- **What is required**: Return only the number of lines in the records below where the string "agent" shows up.

- **Data**:
◆ ◆ ◆ ◆ ◆ ◆ ◆
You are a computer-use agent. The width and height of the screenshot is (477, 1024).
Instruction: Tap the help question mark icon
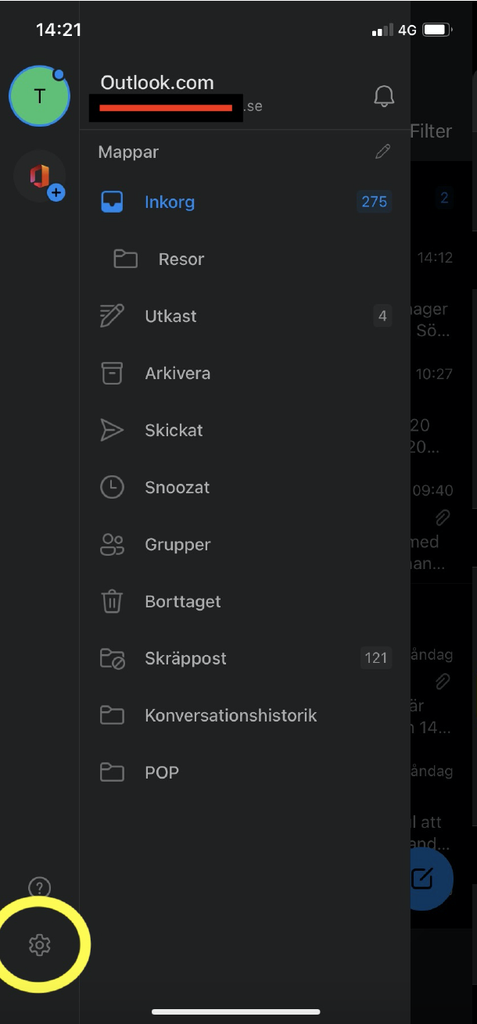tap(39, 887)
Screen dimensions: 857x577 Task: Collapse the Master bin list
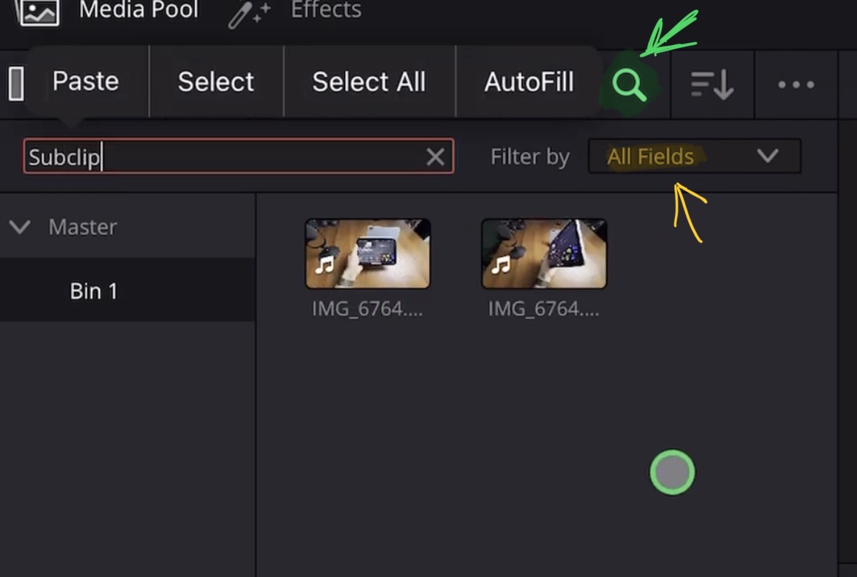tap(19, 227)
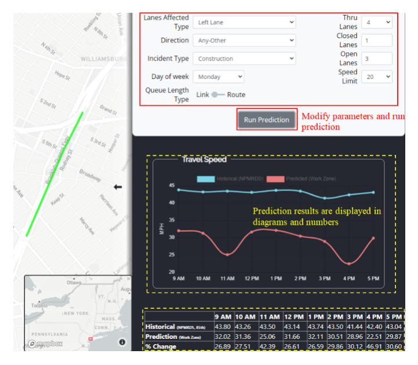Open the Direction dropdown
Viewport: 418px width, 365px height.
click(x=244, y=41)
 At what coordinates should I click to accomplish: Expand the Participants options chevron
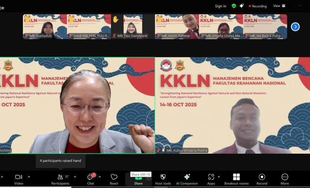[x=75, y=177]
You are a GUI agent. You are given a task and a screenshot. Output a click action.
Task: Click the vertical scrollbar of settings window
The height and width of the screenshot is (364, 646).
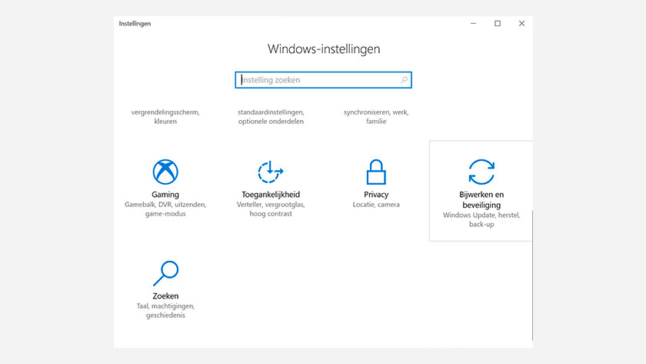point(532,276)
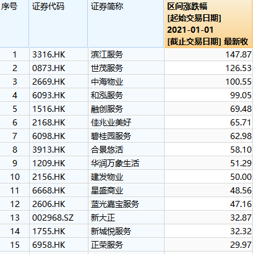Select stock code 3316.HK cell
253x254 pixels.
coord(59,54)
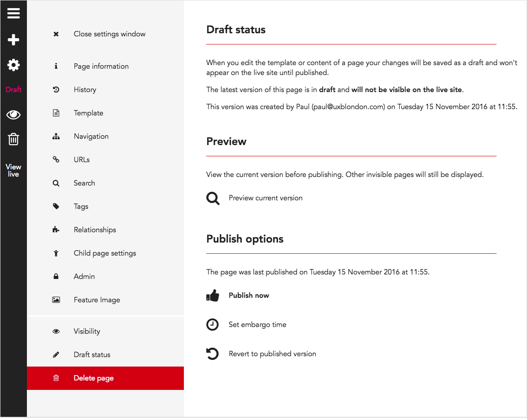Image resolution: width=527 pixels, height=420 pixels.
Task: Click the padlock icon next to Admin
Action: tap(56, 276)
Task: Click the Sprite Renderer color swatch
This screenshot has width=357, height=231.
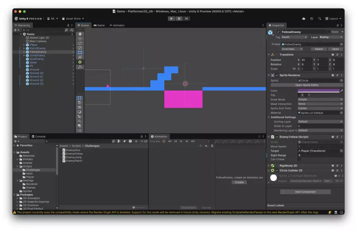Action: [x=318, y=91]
◆ ◆ ◆ ◆ ◆ ◆ ◆
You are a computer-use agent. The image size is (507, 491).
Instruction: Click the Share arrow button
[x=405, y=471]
◆ ◆ ◆ ◆ ◆ ◆ ◆
- **Response for this exercise**: 3